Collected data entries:
*** Block opens ***
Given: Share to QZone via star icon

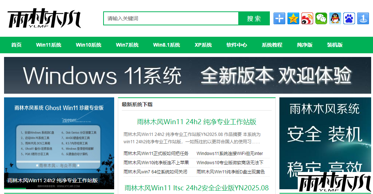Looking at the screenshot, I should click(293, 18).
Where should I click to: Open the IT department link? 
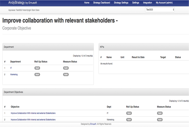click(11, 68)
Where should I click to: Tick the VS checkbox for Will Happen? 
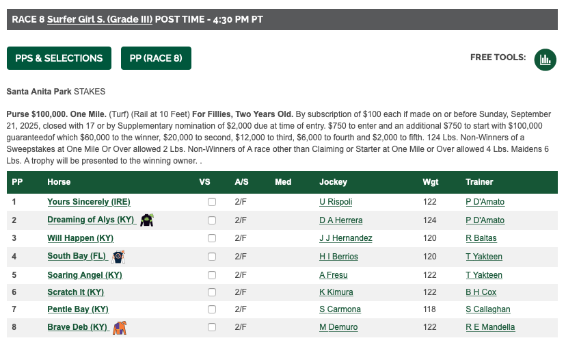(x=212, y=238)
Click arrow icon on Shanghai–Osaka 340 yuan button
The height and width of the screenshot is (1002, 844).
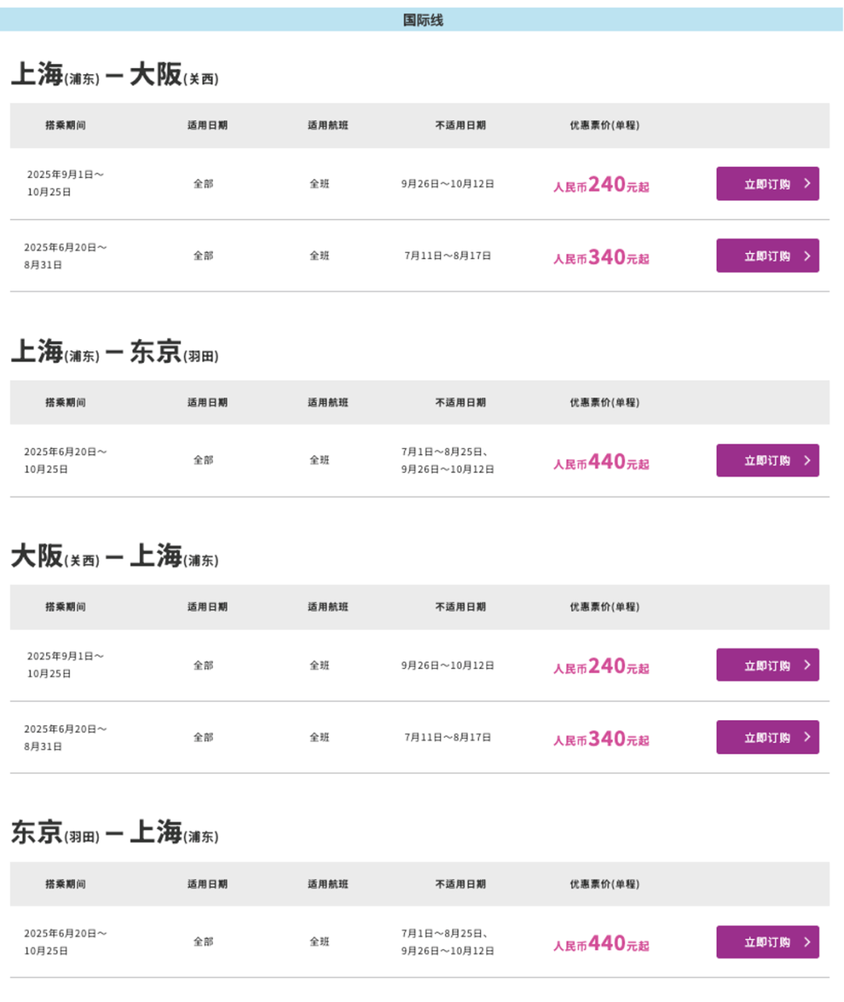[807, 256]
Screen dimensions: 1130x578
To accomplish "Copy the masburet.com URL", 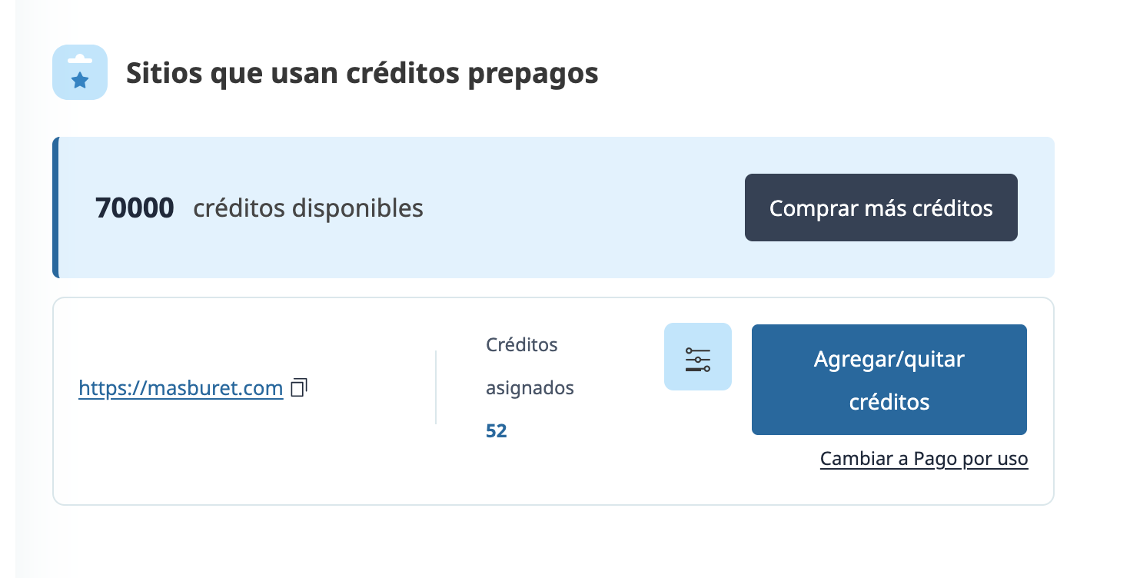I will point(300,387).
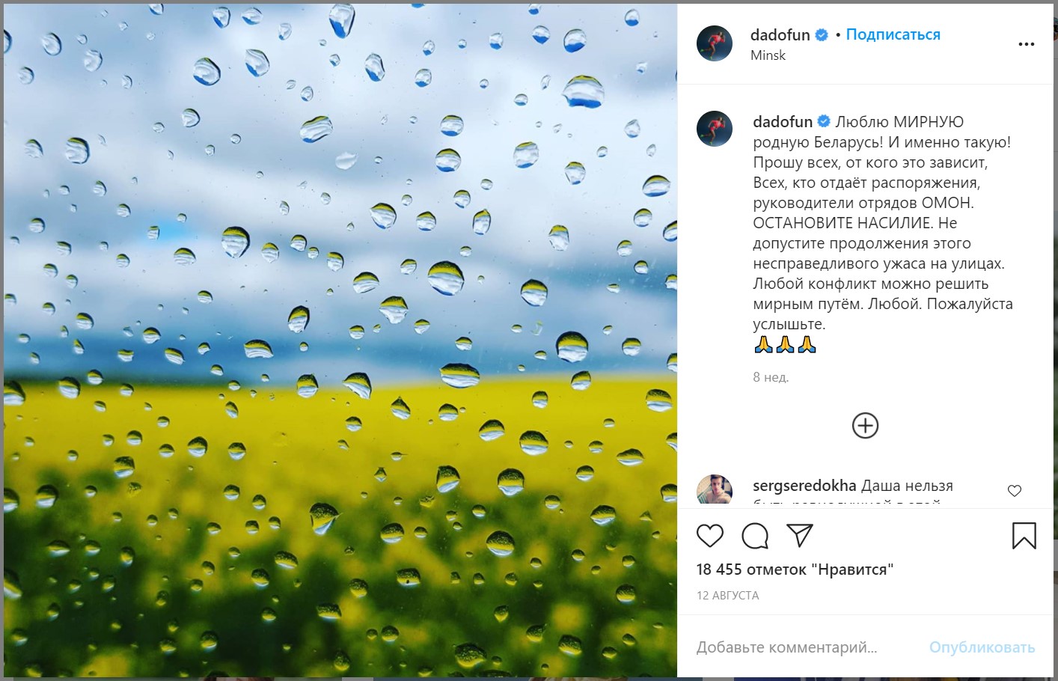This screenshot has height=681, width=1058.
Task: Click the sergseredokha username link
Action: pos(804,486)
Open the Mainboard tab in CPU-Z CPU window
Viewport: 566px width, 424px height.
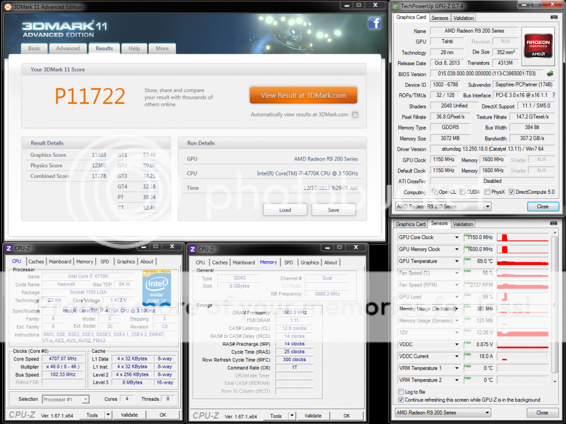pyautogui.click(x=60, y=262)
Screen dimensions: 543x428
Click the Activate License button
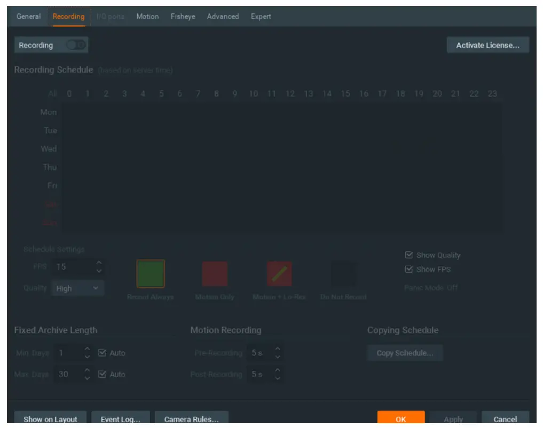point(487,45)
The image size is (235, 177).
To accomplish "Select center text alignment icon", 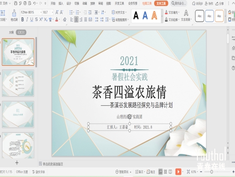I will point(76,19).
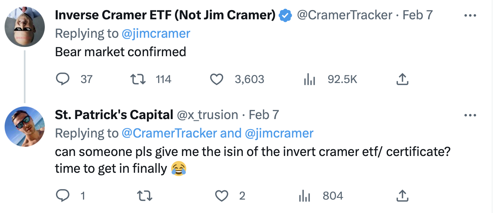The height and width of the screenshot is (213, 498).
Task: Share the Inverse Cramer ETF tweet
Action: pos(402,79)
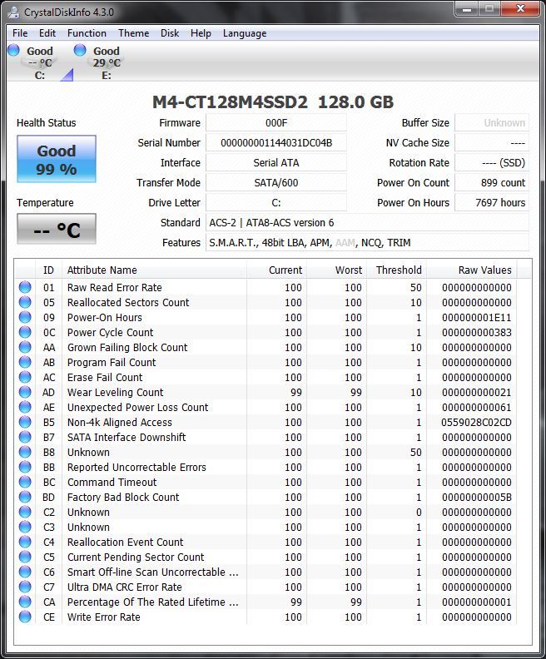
*** Block closes ***
Report each line in the data that holds the word "dimensions".

Screen dimensions: 1130x578
Screen dimensions: 543x428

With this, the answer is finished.